==== Available data ====

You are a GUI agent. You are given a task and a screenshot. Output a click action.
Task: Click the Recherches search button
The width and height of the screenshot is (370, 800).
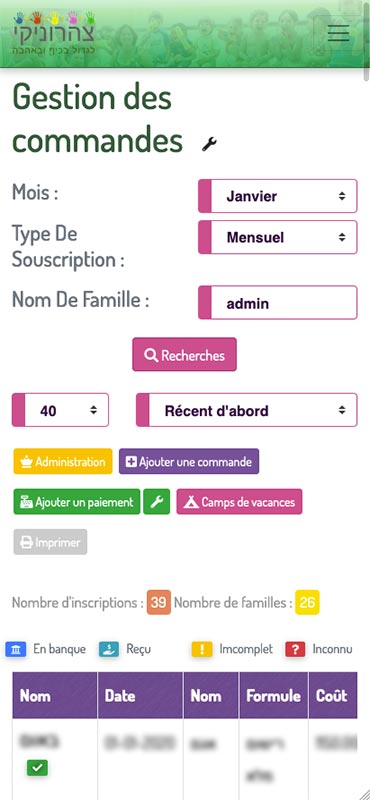185,355
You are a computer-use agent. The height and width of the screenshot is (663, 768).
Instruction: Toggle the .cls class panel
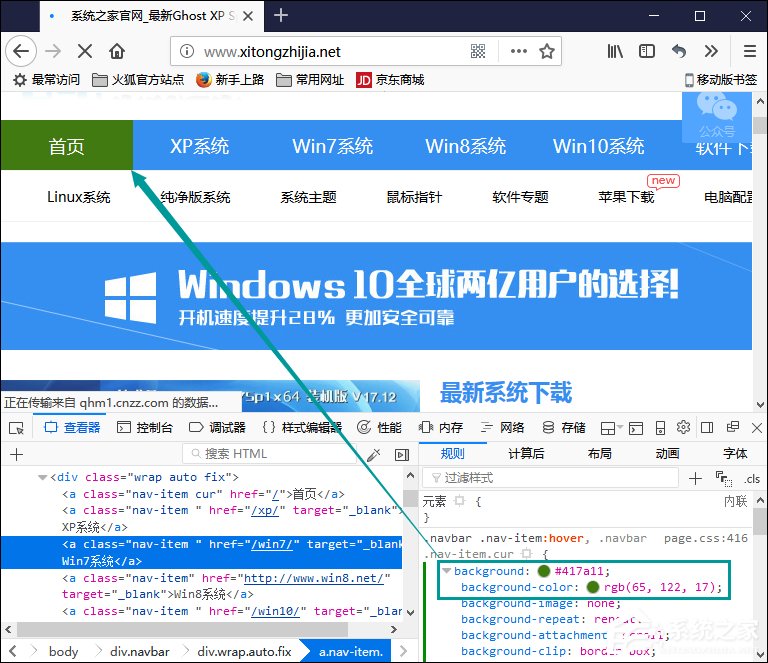(751, 478)
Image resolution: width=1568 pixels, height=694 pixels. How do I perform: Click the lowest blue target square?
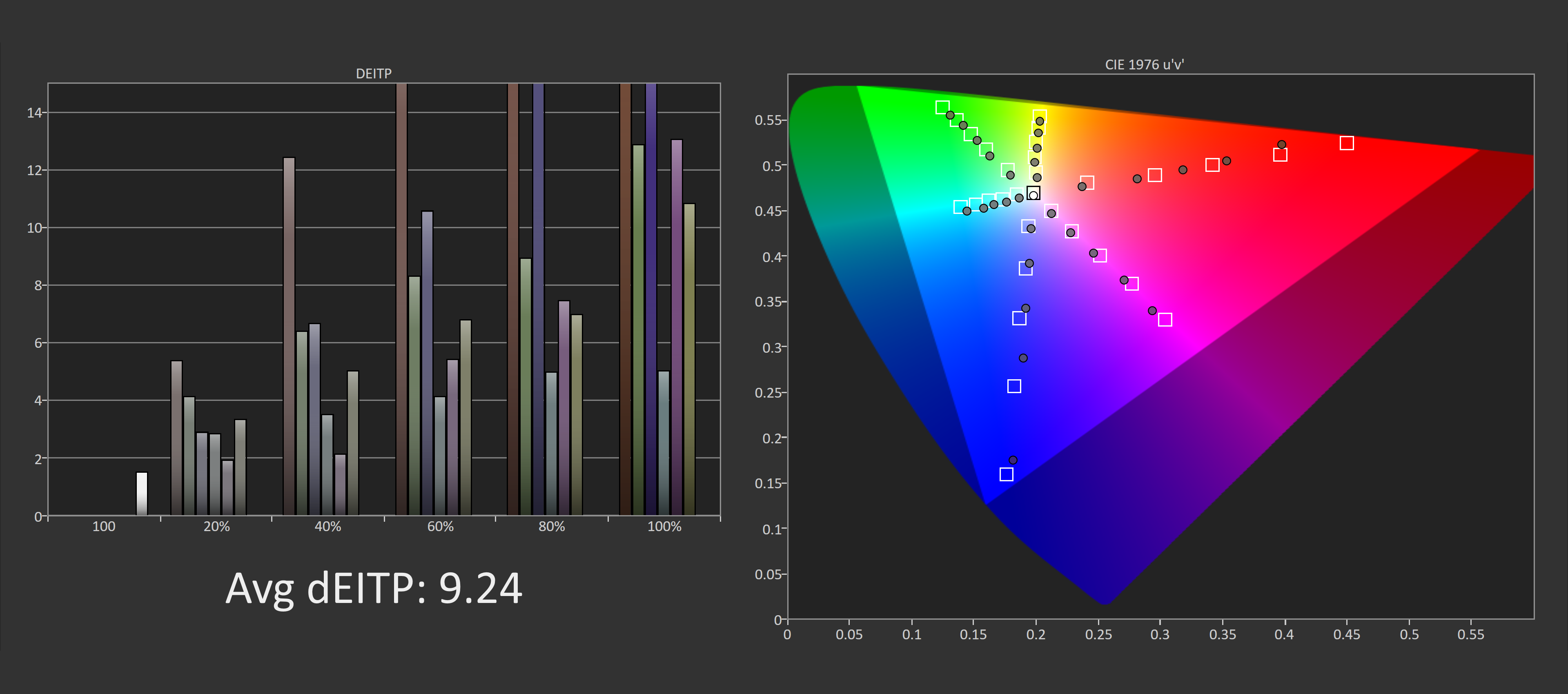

====

Task details:
Reproduce all of the data above, requests included, scaling every coordinate in the answers by 0.85 and rounding each result to a whole number, with halves rounded up. Leave the pictures out.

Solution:
You are a GUI agent. You are given a task and a screenshot. Output a click action.
Task: Click the Recherches search button
The width and height of the screenshot is (370, 800).
157,302
You are a computer-use agent. The height and width of the screenshot is (663, 768).
Instruction: Toggle the .cls class panel
(638, 406)
Image resolution: width=1568 pixels, height=694 pixels. How do I perform: Click the lowest blue target square?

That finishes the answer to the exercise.